Radcliffe plays Wallace, a med school dropout who is living with his sister in Toronto and neglecting his social life. One night, he drags himself out to a party with his best friend Allan (Adam Driver), who promptly hooks up with the love of his life. Wallace meets a fantastic girl named Chantry (Kazan), but she just happens to have a boyfriend. Isn’t that how things usually go?
Once Chantry drops the word “boyfriend,” Wallace writes her off, tossing her phone number into the wind as he sits mournfully on his sister’s rooftop. But fate intervenes at a late-night screening of “The Princess Bride,” and before long, Wallace and Chantry are neck-deep in a contemporary experiment in platonic male-female friendship.

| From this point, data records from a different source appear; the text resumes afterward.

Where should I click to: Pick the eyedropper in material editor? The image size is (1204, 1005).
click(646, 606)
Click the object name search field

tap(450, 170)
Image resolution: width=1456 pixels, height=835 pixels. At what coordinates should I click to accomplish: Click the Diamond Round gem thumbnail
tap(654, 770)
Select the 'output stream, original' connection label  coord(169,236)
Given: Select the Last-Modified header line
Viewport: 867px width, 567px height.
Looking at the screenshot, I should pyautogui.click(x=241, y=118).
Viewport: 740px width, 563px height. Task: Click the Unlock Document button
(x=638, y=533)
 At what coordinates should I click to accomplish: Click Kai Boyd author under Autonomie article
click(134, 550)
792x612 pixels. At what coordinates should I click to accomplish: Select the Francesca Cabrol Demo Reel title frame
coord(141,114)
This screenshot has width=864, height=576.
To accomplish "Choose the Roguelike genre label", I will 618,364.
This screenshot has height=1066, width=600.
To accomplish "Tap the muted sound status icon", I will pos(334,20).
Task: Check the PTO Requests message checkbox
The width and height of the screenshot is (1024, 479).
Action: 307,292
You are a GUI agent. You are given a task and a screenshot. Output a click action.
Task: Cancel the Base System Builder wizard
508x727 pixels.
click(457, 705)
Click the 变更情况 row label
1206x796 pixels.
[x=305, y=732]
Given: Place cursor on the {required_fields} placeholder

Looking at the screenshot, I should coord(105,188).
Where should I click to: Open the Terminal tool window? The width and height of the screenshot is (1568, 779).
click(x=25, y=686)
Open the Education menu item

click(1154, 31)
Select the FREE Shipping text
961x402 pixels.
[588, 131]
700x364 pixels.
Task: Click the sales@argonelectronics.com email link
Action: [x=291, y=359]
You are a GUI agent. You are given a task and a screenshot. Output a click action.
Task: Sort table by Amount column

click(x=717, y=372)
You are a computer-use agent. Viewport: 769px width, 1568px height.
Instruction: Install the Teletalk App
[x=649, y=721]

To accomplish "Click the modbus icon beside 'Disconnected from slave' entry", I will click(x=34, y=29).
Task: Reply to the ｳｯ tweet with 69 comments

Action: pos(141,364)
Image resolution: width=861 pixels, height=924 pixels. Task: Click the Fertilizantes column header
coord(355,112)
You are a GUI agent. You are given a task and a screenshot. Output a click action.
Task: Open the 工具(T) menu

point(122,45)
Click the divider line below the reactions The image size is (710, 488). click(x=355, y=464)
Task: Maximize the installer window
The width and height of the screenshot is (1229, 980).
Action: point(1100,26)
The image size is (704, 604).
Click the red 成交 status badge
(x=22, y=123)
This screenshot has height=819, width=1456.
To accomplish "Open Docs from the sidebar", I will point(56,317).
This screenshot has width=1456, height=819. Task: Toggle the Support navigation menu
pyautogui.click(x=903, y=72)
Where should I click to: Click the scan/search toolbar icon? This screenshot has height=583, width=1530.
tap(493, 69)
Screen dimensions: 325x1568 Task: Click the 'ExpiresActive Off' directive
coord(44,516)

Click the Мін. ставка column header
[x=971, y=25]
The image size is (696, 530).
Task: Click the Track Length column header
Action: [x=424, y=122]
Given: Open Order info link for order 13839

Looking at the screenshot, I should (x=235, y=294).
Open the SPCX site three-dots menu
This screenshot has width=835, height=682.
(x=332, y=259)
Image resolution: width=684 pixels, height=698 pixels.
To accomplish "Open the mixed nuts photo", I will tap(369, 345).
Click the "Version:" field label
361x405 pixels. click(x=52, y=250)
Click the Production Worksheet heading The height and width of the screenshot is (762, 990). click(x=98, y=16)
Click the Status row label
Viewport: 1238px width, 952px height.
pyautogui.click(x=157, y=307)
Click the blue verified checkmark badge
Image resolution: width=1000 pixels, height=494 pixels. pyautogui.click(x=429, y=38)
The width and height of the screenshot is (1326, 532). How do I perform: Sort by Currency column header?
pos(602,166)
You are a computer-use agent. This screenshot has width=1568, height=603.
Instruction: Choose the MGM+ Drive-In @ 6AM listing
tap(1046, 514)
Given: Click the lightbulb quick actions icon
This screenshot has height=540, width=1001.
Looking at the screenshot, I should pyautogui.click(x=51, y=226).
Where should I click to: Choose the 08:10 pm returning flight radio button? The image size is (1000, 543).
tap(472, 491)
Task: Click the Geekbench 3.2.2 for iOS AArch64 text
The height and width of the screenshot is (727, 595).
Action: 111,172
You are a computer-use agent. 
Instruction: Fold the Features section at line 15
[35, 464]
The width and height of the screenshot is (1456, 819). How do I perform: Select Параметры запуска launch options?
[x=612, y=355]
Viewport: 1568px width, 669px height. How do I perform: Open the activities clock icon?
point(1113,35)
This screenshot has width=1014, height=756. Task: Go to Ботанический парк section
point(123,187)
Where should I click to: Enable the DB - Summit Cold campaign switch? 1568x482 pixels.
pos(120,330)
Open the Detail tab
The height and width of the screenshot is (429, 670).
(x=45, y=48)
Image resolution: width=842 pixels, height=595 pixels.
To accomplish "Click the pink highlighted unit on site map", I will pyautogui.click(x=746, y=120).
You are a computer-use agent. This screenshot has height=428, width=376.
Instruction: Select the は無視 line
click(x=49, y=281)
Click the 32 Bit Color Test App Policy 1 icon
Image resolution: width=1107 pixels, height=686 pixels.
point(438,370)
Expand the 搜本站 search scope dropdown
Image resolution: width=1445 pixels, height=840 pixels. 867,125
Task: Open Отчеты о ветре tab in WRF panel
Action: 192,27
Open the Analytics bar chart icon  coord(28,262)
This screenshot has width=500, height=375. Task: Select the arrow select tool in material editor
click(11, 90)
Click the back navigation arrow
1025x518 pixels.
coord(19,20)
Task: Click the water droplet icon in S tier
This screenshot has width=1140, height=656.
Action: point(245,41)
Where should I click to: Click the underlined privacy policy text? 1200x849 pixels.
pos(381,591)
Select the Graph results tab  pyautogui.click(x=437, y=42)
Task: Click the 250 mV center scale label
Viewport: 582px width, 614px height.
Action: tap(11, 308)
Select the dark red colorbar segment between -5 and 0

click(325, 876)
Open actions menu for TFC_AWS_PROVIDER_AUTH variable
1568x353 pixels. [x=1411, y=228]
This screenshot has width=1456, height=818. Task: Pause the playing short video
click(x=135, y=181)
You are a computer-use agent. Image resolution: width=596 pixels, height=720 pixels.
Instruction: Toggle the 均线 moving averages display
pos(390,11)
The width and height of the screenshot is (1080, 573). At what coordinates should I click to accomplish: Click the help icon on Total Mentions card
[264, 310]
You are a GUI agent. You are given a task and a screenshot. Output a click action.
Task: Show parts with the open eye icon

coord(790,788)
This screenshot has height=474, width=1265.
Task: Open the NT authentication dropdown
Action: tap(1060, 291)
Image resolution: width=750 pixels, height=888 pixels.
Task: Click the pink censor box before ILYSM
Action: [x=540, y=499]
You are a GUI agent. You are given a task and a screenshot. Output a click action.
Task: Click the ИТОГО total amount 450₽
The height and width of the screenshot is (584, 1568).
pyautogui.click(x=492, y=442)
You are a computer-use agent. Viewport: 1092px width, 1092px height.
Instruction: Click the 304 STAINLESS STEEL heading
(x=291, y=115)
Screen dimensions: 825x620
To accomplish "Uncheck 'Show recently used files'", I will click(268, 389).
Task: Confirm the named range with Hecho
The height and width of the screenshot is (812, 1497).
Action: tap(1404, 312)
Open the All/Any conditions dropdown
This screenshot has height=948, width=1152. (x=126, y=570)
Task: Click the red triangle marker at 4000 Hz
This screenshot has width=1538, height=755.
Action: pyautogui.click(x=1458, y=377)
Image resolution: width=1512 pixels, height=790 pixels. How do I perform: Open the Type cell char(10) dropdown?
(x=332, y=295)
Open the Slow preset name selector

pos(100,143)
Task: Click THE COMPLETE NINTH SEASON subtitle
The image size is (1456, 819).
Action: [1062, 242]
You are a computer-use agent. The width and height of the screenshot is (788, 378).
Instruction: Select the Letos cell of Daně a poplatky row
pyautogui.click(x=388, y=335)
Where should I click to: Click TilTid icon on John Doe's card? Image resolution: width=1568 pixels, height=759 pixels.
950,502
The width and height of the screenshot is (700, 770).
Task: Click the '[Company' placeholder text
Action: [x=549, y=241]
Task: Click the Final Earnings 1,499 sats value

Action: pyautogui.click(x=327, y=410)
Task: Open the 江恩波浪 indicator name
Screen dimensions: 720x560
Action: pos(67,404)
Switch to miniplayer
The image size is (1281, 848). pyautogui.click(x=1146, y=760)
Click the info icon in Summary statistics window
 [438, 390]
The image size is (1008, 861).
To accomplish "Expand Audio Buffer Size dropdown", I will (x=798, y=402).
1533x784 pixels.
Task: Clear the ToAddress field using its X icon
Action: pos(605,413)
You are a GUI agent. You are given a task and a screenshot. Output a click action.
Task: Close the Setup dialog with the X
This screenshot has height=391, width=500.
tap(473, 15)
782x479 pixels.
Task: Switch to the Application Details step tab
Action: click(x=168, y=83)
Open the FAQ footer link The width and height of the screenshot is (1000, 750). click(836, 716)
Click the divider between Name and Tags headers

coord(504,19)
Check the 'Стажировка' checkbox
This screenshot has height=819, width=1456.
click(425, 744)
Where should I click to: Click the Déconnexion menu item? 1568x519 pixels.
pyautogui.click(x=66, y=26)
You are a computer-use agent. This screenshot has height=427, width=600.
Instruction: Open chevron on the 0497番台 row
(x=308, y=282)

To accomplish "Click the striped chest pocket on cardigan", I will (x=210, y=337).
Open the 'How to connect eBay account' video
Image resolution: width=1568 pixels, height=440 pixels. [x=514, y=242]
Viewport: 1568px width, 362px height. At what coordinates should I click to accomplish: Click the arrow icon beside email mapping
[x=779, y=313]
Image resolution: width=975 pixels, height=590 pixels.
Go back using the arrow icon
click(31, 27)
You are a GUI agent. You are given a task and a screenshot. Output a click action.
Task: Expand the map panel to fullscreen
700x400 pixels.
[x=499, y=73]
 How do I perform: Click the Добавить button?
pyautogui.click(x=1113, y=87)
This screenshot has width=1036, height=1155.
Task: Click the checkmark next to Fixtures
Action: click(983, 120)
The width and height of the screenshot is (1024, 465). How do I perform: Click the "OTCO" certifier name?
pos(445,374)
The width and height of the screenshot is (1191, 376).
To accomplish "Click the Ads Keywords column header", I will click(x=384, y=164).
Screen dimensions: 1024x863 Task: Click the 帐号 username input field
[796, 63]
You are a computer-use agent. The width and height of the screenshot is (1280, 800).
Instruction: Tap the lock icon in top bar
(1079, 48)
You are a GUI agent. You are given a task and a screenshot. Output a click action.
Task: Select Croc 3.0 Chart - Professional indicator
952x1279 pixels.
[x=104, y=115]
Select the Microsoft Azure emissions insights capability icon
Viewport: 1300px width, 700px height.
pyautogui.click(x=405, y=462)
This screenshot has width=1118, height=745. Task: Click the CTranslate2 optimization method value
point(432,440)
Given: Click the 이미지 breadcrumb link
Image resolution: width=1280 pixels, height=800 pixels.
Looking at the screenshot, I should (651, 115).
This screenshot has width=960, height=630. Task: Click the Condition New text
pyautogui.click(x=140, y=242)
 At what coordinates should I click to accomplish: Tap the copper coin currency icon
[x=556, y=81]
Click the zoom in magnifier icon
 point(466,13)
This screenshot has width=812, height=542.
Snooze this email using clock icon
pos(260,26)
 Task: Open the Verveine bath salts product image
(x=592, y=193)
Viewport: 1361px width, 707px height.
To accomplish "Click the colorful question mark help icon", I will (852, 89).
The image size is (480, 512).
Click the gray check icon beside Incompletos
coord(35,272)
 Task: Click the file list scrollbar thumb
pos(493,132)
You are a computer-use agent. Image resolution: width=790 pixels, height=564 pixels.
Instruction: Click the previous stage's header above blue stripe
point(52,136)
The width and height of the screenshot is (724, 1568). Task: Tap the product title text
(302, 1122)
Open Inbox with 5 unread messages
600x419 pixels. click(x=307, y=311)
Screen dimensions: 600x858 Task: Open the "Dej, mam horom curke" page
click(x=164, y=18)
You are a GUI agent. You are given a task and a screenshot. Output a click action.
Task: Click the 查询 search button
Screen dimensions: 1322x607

What follows is just unpredictable enough to remain interesting, and some clever writing from Elan Mastai gives director Michael Dowse’s film a big boost. “What If” probably won’t be giving “When Harry Met Sally” a run for its money on anyone’s all-time list, but it does do a good job of encapsulating the highs, lows and confusing in-betweens of dating in 2014. (Though, thankfully, it avoids the kind of emphasis on texting and other technology that would date it in 10 years or so.)
While Wallace and Chantry’s relationship remains ambiguous to them, everyone else in their lives can see the writing on their wall. Allan and his girlfriend-soon-to-be-wife Nicole (Mackenzie Davis) plot to get the budding lovebirds together, while Chantry’s sister Dalia (Megan Park) plots to use Wallace for her own devious needs.